Blue fights off gator to save his fallen owner
At least three alligators, one a 12-footer, had been seen in a canal just 50 feet from where 85-year-old Ruth Gay lay injured.
©Associated Press...© St. Petersburg Times, published July 27, 2001
FORT MYERS -- Bitten numerous times, a scrappy 35-pound cattle dog repeatedly fended off an alligator after his 85-year-old owner fell outside her home and lay immobilized with broken bones until her family returned.
"Blue scared the gator off and kept it away from my mother-in-law. The dog got chewed up pretty bad," Albert Gibson said Thursday.
Ruth Gay was in fair condition at Lee Memorial Hospital in Fort Myers on Thursday after surgery on one shoulder and manipulation of the other to reset a dislocation.
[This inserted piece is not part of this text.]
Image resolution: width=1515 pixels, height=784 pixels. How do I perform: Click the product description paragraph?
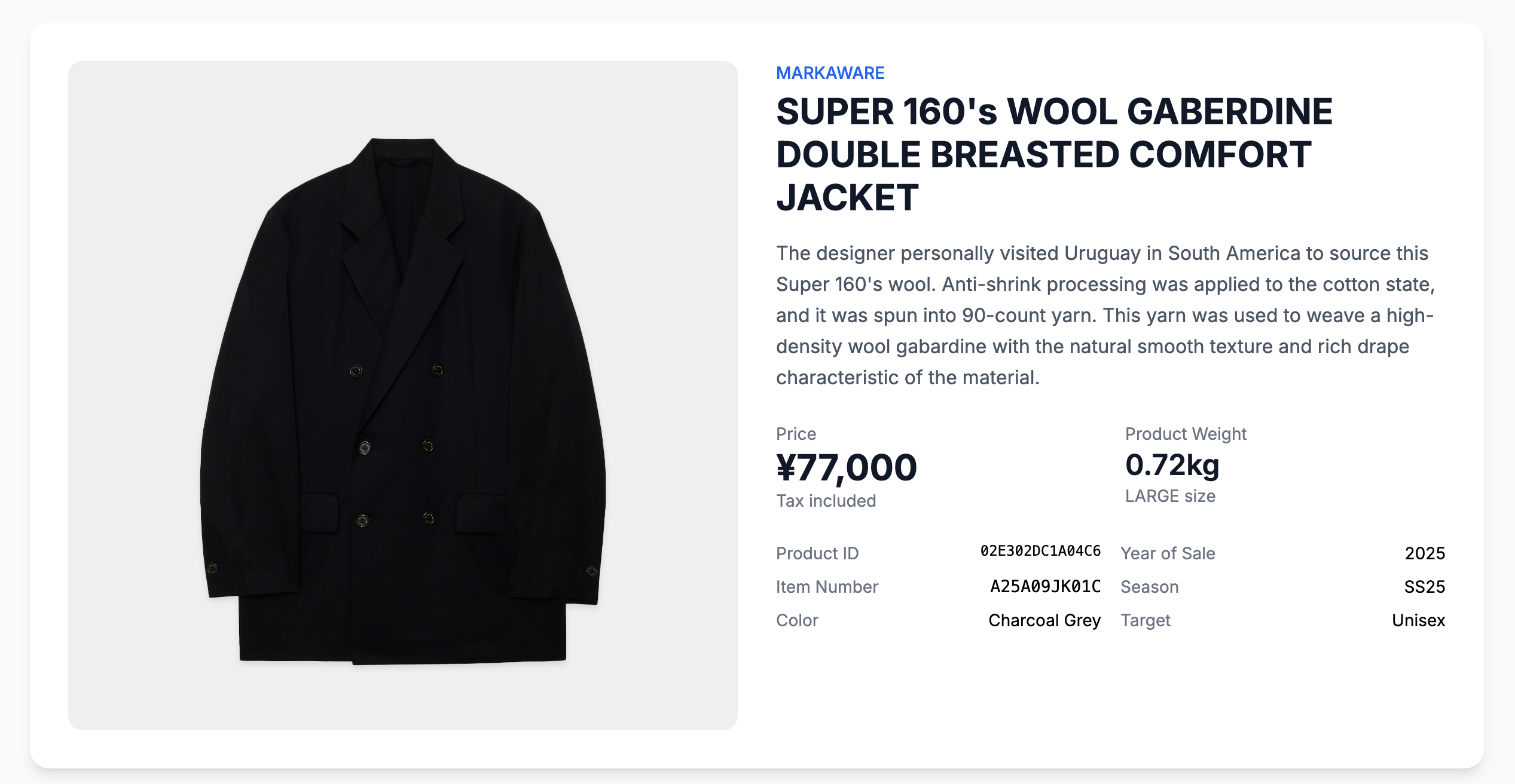1105,315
Two-year-old Blue, an Australian blue heeler, was recuperating at home, licking his wounds.
Gay told her family she thought a gator had gotten Blue.
"She could hear Blue yelping and whining. She knew he was getting hurt," Gibson said. "Then it stopped."
Gay, who lives with her daughter and son-in-law in Fort Myers Shores, was home alone when she went outside to walk the dog just before 9 p.m. Tuesday. She slipped on the wet grass and fell, face down, breaking her nose and dislocating her shoulder.
She managed to flip on her back, then lay there immobilized, hollering, Gibson said. Blue lay at her side, up against her.
Suddenly, the dog growled and left. It was dark. Gay couldn't see what was happening but knew the dog was in a fight.
Earlier in the day, three gators, ranging in size from 6 to 12 feet, swam in the canal next to the house. The banks of canal were about 50 feet across the yard from where Gay was lying injured. There's no sea wall and after days of heavy rains, the water was high, to the top of the bank.
The Gibsons arrived home shortly after 10 p.m. When their car pulled up the dog raced to meet them, dripping wet.
"He was going wild, barking and jumping. He led me right to her," said Gibson, a retired construction superintendent.
"The first thing my mother-in-law said to me was: "I think I really messed up because Blue got killed.' "
Gibson managed to get his mother-in-law to her feet and he and his wife, Sylvia, took her to the hospital. The Gibsons got home about 4 a.m. Wednesday and a few hours later took Blue to Suburban Animal Hospital.
"There were a lot of little puncture wounds, bite wounds," said Dr. Terry Terlep, whose colleague treated the injured animal. A veterinarian stapled Blue's abdominal wound, cleaned up the others, put him on painkillers and antibiotics and sent him home.
"He's a little dog and fast like lightning," Terlep said. "He was trying to fend off this animal, trying to get it to go away. And he's so fast he could get out of the way.
"It's amazing what an animal will do in a time of need," Terlep said. "He's a pretty brave dog."